Put the stretch of records from the line containing "Open Firmware settings in the sidebar" through the line containing "[x=570, y=760]" into a numbered list, one line per item, with any blank lines dropped.

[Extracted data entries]
========================================================================

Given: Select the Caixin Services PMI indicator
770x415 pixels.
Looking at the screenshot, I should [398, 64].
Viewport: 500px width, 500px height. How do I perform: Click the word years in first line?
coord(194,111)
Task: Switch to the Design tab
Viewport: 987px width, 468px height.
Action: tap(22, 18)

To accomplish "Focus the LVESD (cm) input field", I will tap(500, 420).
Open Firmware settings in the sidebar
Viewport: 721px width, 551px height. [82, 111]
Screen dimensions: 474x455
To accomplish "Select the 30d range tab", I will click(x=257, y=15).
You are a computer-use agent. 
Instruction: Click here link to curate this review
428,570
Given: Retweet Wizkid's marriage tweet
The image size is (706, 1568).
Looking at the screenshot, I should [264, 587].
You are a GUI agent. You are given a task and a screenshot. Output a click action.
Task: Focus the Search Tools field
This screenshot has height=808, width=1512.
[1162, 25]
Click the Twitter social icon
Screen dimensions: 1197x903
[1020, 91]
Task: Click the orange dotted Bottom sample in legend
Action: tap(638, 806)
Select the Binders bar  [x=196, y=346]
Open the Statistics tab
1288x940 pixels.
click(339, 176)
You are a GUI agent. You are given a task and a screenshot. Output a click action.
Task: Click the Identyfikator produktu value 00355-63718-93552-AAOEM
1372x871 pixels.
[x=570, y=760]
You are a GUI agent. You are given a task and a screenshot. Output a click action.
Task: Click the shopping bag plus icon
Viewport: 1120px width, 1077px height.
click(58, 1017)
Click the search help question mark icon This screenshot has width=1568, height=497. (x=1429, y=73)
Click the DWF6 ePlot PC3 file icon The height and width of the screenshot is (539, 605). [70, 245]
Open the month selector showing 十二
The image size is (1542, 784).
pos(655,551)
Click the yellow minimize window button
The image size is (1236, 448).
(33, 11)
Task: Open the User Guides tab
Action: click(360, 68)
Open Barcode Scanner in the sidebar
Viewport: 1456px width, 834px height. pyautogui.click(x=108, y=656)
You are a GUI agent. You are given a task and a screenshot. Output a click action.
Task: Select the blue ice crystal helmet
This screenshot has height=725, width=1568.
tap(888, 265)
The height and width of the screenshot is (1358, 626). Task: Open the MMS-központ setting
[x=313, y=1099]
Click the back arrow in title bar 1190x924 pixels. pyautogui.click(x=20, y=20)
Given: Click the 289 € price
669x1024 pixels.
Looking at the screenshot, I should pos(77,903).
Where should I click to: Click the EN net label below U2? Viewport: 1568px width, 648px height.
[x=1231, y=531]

========================================================================

Response to the task:
1. Open Firmware settings in the sidebar
2. Viewport: 721px width, 551px height. [82, 111]
3. Screen dimensions: 474x455
4. To accomplish "Select the 30d range tab", I will click(x=257, y=15).
5. You are a computer-use agent. 
6. Instruction: Click here link to curate this review
7. 428,570
8. Given: Retweet Wizkid's marriage tweet
9. The image size is (706, 1568).
10. Looking at the screenshot, I should [264, 587].
11. You are a GUI agent. You are given a task and a screenshot. Output a click action.
12. Task: Focus the Search Tools field
13. This screenshot has height=808, width=1512.
14. [1162, 25]
15. Click the Twitter social icon
16. Screen dimensions: 1197x903
17. [1020, 91]
18. Task: Click the orange dotted Bottom sample in legend
19. Action: tap(638, 806)
20. Select the Binders bar  [x=196, y=346]
21. Open the Statistics tab
22. 1288x940 pixels.
23. click(339, 176)
24. You are a GUI agent. You are given a task and a screenshot. Output a click action.
25. Task: Click the Identyfikator produktu value 00355-63718-93552-AAOEM
26. 1372x871 pixels.
27. [x=570, y=760]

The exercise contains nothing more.